##### RECORDS PROVIDED #####

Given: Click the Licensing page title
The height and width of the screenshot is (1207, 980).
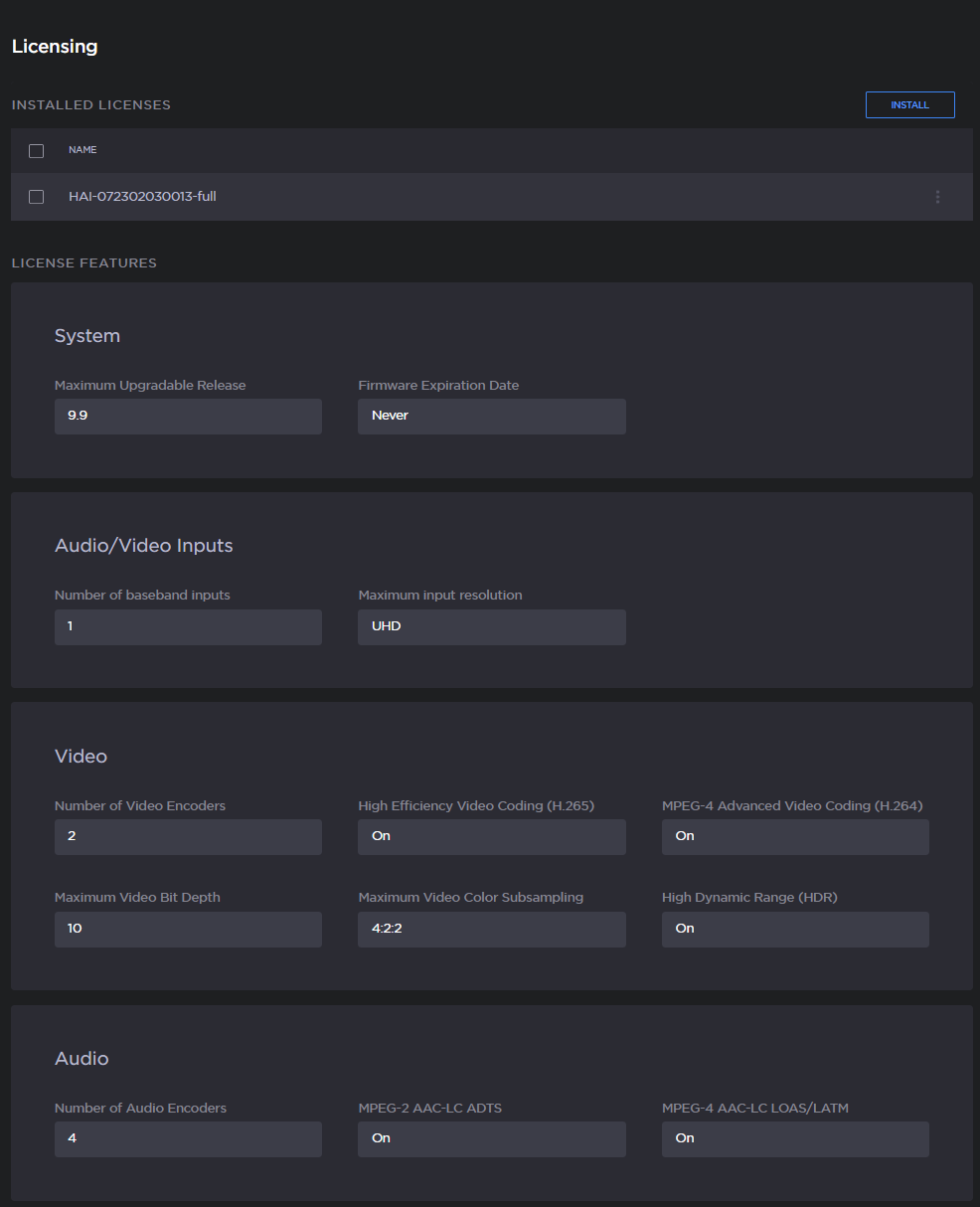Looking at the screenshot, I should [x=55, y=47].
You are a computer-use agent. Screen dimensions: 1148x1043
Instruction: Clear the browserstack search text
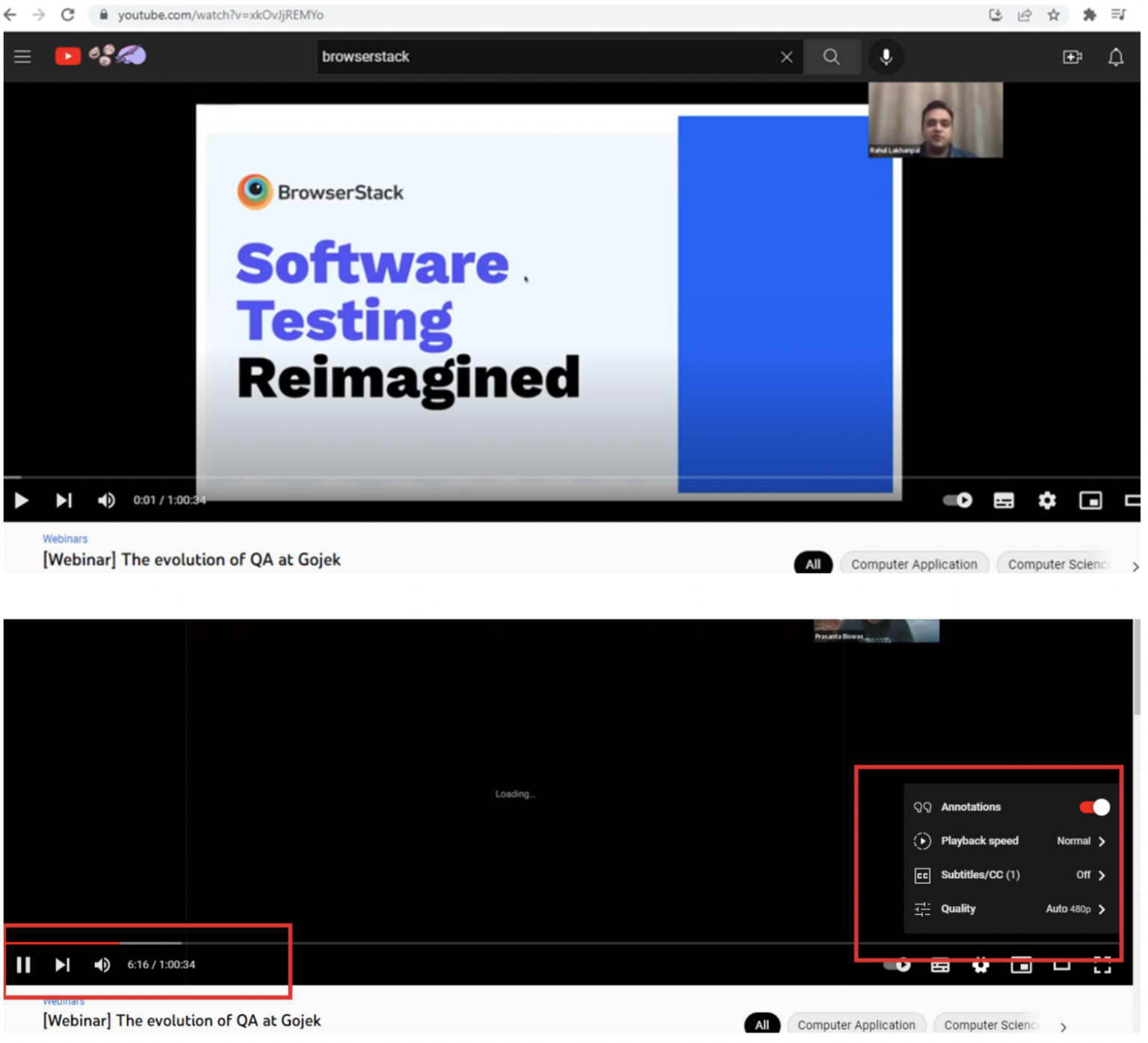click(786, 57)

#####

REQUEST: Update the entries above by replacing "Screen dimensions" with "Display size" and leaving everything else unchanged. Leave the pictures out of your answer.

THE RESULT:
Given: Click the Licensing page title
The height and width of the screenshot is (1207, 980).
Looking at the screenshot, I should [x=55, y=47].
You are a computer-use agent. Display size: 1148x1043
Instruction: Clear the browserstack search text
click(786, 57)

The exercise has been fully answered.